**TASK DETAILS**
From the listing below, reproduce word for word the part that opens with the line containing "630x472 pixels." and closes with the line containing "You are a computer-use agent. This"; reproduce nothing else.

**SUPPLIED RECORDS**
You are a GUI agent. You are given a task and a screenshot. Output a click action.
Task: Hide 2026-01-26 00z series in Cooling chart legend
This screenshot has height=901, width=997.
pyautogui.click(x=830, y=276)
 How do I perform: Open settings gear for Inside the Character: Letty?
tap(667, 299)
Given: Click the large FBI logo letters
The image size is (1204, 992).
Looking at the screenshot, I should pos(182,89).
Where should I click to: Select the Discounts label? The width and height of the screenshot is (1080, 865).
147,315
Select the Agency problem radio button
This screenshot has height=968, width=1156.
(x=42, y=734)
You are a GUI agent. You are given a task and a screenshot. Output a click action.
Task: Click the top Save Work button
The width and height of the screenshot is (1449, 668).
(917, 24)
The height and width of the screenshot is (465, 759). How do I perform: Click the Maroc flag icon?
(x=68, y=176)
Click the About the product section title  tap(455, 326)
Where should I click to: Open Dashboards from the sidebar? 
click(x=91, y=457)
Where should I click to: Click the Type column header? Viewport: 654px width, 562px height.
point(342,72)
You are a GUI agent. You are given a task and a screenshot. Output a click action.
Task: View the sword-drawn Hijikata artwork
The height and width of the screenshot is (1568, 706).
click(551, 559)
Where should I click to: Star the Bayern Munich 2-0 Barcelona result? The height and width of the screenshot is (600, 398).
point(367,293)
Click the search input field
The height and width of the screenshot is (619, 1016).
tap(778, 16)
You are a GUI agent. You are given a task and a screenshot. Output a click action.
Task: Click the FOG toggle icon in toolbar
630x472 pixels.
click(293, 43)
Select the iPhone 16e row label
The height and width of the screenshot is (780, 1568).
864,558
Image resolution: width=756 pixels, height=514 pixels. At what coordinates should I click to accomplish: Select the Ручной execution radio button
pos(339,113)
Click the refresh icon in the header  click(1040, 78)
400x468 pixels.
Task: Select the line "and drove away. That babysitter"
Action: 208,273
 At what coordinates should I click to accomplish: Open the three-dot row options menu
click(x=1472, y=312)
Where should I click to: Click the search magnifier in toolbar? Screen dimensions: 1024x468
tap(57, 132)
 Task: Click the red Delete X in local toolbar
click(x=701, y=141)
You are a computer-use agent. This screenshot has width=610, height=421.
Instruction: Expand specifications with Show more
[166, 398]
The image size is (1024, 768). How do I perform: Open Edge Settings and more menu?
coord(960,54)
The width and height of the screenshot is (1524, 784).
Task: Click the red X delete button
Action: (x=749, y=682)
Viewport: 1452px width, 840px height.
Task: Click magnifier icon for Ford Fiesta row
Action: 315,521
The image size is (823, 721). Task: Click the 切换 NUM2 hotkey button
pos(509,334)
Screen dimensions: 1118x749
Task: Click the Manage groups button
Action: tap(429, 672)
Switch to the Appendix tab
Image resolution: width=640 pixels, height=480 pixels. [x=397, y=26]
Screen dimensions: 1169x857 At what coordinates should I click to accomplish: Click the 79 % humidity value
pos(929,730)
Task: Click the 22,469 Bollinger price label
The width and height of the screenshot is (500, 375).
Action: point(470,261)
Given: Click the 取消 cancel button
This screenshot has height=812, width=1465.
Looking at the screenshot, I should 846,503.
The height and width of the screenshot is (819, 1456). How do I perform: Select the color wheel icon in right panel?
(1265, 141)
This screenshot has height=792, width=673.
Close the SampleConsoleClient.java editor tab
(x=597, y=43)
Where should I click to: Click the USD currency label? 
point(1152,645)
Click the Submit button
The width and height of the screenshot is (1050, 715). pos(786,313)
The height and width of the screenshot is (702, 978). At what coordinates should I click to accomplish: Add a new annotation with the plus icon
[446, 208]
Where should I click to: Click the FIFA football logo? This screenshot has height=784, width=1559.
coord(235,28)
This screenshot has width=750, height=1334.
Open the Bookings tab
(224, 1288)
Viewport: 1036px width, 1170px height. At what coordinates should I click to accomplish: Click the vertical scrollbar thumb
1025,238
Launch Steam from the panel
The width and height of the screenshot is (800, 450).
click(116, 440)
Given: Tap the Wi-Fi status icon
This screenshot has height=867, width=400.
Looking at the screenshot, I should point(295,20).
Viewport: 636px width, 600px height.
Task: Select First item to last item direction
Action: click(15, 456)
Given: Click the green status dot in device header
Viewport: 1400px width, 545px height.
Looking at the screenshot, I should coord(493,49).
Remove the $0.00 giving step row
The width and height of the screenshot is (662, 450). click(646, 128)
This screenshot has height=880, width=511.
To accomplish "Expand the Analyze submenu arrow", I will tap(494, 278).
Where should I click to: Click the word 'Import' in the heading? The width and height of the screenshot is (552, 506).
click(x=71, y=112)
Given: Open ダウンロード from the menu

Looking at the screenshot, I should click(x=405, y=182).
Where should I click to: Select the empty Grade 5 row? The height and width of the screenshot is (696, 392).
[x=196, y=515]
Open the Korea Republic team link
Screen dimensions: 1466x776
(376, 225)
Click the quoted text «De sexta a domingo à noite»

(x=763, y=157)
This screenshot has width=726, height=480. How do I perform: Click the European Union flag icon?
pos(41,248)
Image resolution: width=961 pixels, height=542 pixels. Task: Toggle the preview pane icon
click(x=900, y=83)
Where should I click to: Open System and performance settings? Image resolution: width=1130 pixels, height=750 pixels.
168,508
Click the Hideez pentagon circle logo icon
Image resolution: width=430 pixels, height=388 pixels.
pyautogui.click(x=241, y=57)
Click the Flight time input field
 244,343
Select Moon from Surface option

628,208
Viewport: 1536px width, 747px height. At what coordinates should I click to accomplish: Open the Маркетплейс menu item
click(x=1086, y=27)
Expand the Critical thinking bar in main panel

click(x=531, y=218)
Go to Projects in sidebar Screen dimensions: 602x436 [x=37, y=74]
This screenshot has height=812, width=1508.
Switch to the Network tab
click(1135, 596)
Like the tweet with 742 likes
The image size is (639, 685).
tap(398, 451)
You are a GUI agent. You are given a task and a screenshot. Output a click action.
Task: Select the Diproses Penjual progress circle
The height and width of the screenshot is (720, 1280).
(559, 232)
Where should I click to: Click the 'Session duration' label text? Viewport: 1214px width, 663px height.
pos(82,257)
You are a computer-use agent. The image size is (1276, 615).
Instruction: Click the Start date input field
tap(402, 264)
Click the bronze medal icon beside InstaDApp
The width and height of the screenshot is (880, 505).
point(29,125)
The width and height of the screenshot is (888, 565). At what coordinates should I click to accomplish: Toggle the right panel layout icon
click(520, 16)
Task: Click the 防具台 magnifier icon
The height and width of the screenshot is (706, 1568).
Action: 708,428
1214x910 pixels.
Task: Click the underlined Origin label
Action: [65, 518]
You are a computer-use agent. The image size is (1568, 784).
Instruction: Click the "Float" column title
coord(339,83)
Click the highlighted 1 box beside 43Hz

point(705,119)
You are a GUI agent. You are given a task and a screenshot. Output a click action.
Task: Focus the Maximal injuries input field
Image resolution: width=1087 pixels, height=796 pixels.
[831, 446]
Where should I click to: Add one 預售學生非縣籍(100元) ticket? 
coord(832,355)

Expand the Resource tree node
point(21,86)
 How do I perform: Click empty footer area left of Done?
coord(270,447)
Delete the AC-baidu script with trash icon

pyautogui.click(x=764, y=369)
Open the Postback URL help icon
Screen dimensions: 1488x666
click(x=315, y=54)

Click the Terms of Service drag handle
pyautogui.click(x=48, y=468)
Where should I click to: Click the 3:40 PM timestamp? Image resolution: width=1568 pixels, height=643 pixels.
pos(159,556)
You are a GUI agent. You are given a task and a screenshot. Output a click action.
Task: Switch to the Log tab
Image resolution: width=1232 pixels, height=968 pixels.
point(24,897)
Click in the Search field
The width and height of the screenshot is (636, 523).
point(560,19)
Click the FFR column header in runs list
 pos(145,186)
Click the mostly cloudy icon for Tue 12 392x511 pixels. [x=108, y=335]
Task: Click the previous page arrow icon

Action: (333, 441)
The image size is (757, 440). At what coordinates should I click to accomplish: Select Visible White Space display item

**EXERCISE RESPONSE**
630x472 pixels.
click(293, 43)
Select the iPhone 16e row label
The height and width of the screenshot is (780, 1568).
864,558
Image resolution: width=756 pixels, height=514 pixels. At what coordinates should I click to accomplish: Select the Ручной execution radio button
pos(339,113)
Click the refresh icon in the header  click(1040, 78)
400x468 pixels.
Task: Select the line "and drove away. That babysitter"
Action: 208,273
 At what coordinates should I click to accomplish: Open the three-dot row options menu
click(x=1472, y=312)
Where should I click to: Click the search magnifier in toolbar? Screen dimensions: 1024x468
tap(57, 132)
 Task: Click the red Delete X in local toolbar
click(x=701, y=141)
You are a computer-use agent. This screenshot has width=610, height=421.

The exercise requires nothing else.